◆ **Requirement**
Everything in the data below is left aside except the lines from the one containing "Where should I" through the one containing "Switch to Images"; repeat those exactly.

◆ **Records**

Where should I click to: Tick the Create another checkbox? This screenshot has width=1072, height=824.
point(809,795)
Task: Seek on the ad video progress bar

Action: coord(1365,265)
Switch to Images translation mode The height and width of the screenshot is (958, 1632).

---

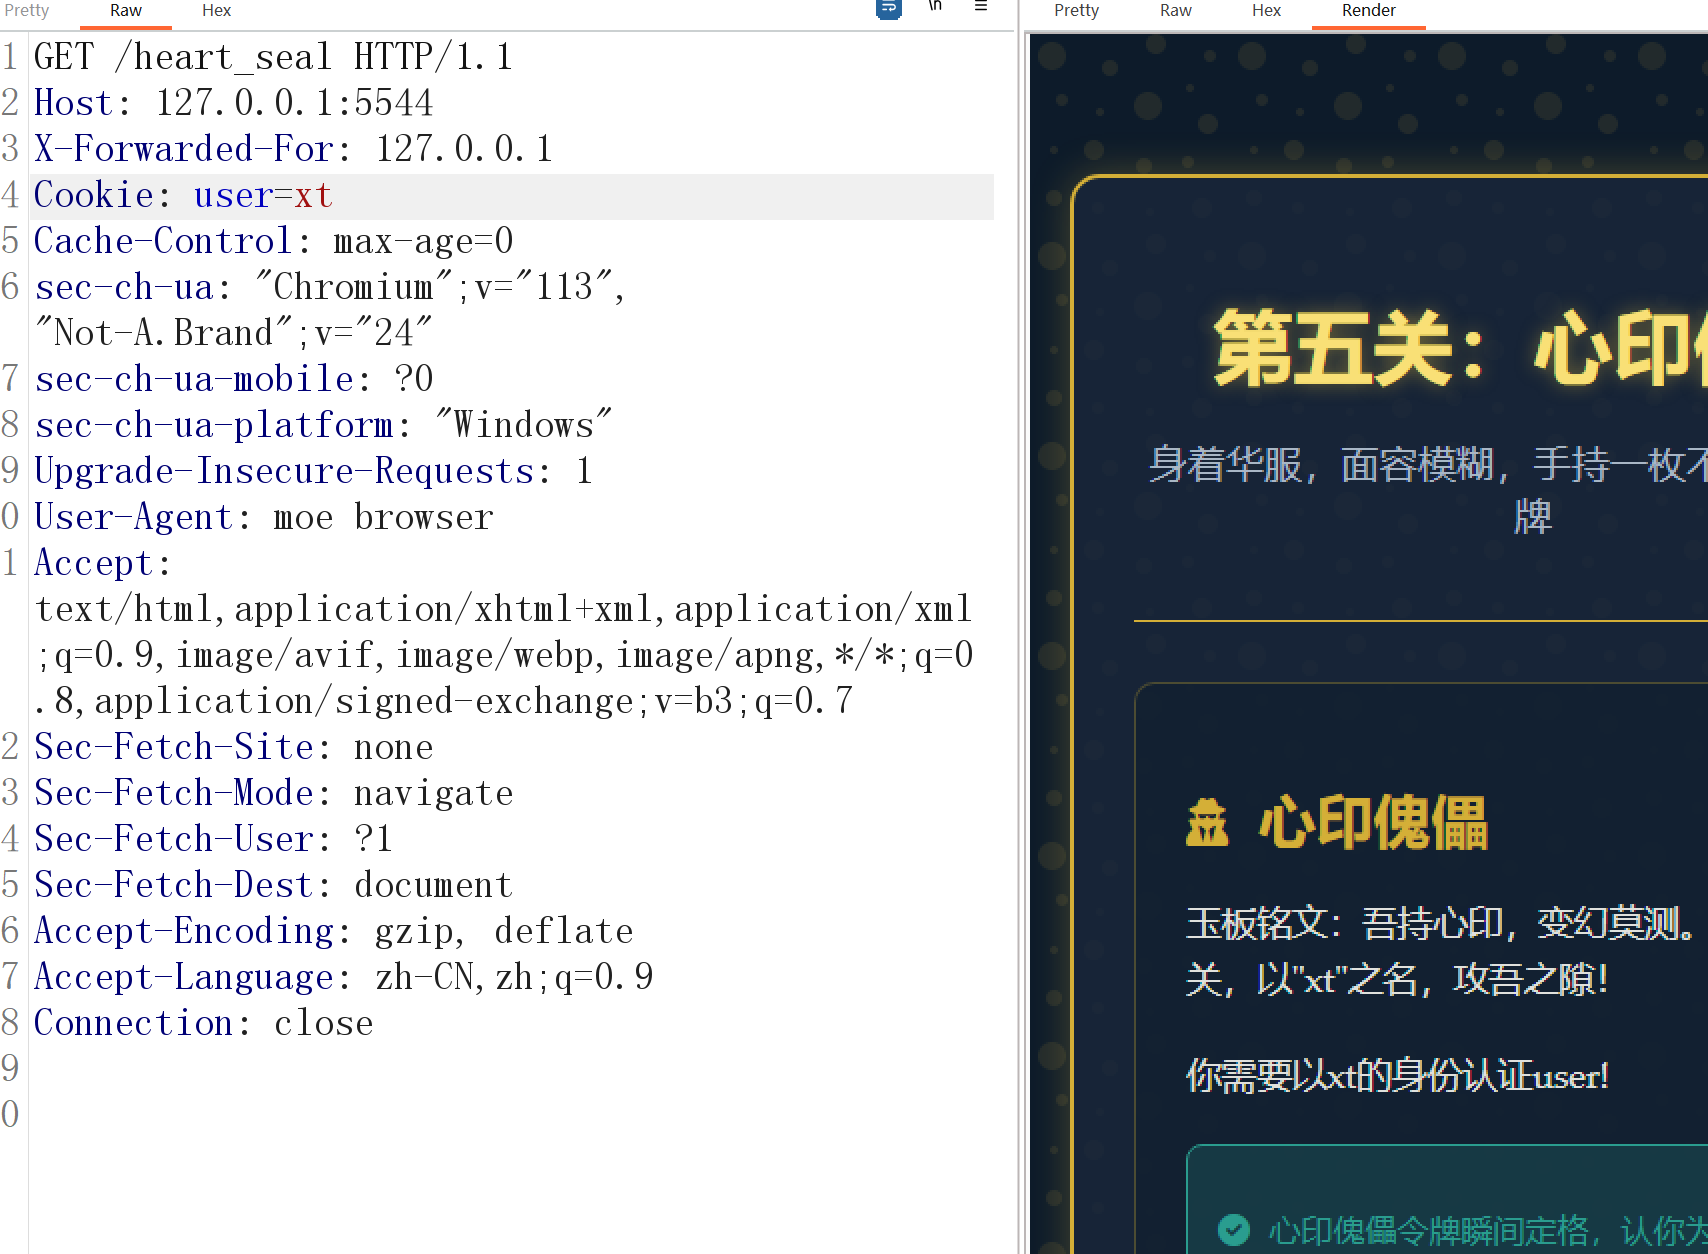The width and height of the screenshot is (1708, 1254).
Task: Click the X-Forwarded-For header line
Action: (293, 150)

◆ **Expected answer**
Where should I click to: Tick the Create another checkbox? This screenshot has width=1072, height=824.
point(809,795)
Task: Seek on the ad video progress bar

Action: coord(1365,265)
Switch to Images translation mode The height and width of the screenshot is (958, 1632).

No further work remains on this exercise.